What the exercise asks:
Please return all the records exactly, with nothing left out.

The records:
== Segment start ==

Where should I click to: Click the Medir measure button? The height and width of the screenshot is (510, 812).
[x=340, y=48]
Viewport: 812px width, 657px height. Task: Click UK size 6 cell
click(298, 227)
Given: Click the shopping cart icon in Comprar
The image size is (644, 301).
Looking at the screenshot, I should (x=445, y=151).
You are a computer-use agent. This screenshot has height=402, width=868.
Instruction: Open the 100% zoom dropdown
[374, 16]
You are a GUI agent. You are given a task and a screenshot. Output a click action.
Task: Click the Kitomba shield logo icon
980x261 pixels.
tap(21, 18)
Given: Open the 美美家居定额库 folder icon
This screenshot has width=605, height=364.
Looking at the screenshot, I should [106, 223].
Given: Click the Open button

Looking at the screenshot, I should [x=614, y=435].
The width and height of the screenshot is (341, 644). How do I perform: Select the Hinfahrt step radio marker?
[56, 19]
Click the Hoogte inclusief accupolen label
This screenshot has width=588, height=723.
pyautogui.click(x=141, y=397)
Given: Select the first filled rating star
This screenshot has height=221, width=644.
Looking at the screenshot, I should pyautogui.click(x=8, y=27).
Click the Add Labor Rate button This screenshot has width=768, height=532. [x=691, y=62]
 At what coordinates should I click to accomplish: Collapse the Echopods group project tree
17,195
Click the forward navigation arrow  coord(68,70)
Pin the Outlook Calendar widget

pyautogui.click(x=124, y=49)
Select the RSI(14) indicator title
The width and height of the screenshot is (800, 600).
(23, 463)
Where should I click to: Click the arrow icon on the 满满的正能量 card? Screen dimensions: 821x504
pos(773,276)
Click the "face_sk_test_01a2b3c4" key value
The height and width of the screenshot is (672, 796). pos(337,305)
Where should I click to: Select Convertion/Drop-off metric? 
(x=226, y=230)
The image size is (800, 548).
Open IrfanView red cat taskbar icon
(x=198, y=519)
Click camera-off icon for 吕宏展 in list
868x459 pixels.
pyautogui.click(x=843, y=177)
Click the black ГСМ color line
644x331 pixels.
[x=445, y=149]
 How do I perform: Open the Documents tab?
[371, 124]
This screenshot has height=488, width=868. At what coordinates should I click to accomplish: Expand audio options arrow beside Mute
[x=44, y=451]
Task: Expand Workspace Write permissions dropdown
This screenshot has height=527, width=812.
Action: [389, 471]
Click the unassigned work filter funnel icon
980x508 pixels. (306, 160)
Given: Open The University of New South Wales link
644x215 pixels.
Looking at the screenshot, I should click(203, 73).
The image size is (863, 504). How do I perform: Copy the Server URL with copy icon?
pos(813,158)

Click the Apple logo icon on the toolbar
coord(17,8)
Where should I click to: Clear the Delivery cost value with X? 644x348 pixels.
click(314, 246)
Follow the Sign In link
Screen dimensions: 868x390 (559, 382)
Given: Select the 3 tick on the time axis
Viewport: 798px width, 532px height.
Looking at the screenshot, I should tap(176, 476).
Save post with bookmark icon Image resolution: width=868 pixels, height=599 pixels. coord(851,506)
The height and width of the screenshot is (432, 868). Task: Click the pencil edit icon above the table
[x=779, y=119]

== Segment end ==

Solution for this problem:
Where should I click to: Click the Medir measure button? The height and width of the screenshot is (510, 812).
[x=340, y=48]
Viewport: 812px width, 657px height. Task: Click UK size 6 cell
click(298, 227)
Given: Click the shopping cart icon in Comprar
The image size is (644, 301).
Looking at the screenshot, I should (x=445, y=151).
You are a computer-use agent. This screenshot has height=402, width=868.
Instruction: Open the 100% zoom dropdown
[374, 16]
You are a GUI agent. You are given a task and a screenshot. Output a click action.
Task: Click the Kitomba shield logo icon
980x261 pixels.
tap(21, 18)
Given: Open the 美美家居定额库 folder icon
This screenshot has width=605, height=364.
Looking at the screenshot, I should [106, 223].
Given: Click the Open button

Looking at the screenshot, I should [x=614, y=435].
The width and height of the screenshot is (341, 644). How do I perform: Select the Hinfahrt step radio marker?
[56, 19]
Click the Hoogte inclusief accupolen label
This screenshot has width=588, height=723.
pyautogui.click(x=141, y=397)
Given: Select the first filled rating star
This screenshot has height=221, width=644.
Looking at the screenshot, I should pyautogui.click(x=8, y=27).
Click the Add Labor Rate button This screenshot has width=768, height=532. [x=691, y=62]
 At what coordinates should I click to accomplish: Collapse the Echopods group project tree
17,195
Click the forward navigation arrow  coord(68,70)
Pin the Outlook Calendar widget

pyautogui.click(x=124, y=49)
Select the RSI(14) indicator title
The width and height of the screenshot is (800, 600).
(23, 463)
Where should I click to: Click the arrow icon on the 满满的正能量 card? Screen dimensions: 821x504
pos(773,276)
Click the "face_sk_test_01a2b3c4" key value
The height and width of the screenshot is (672, 796). pos(337,305)
Where should I click to: Select Convertion/Drop-off metric? 
(x=226, y=230)
The image size is (800, 548).
Open IrfanView red cat taskbar icon
(x=198, y=519)
Click camera-off icon for 吕宏展 in list
868x459 pixels.
pyautogui.click(x=843, y=177)
Click the black ГСМ color line
644x331 pixels.
[x=445, y=149]
 How do I perform: Open the Documents tab?
[371, 124]
This screenshot has height=488, width=868. At what coordinates should I click to accomplish: Expand audio options arrow beside Mute
[x=44, y=451]
Task: Expand Workspace Write permissions dropdown
This screenshot has height=527, width=812.
Action: [389, 471]
Click the unassigned work filter funnel icon
980x508 pixels. (306, 160)
Given: Open The University of New South Wales link
644x215 pixels.
Looking at the screenshot, I should click(203, 73).
The image size is (863, 504). How do I perform: Copy the Server URL with copy icon?
pos(813,158)

Click the Apple logo icon on the toolbar
coord(17,8)
Where should I click to: Clear the Delivery cost value with X? 644x348 pixels.
click(314, 246)
Follow the Sign In link
Screen dimensions: 868x390 (559, 382)
Given: Select the 3 tick on the time axis
Viewport: 798px width, 532px height.
Looking at the screenshot, I should tap(176, 476).
Save post with bookmark icon Image resolution: width=868 pixels, height=599 pixels. coord(851,506)
The height and width of the screenshot is (432, 868). Task: Click the pencil edit icon above the table
[x=779, y=119]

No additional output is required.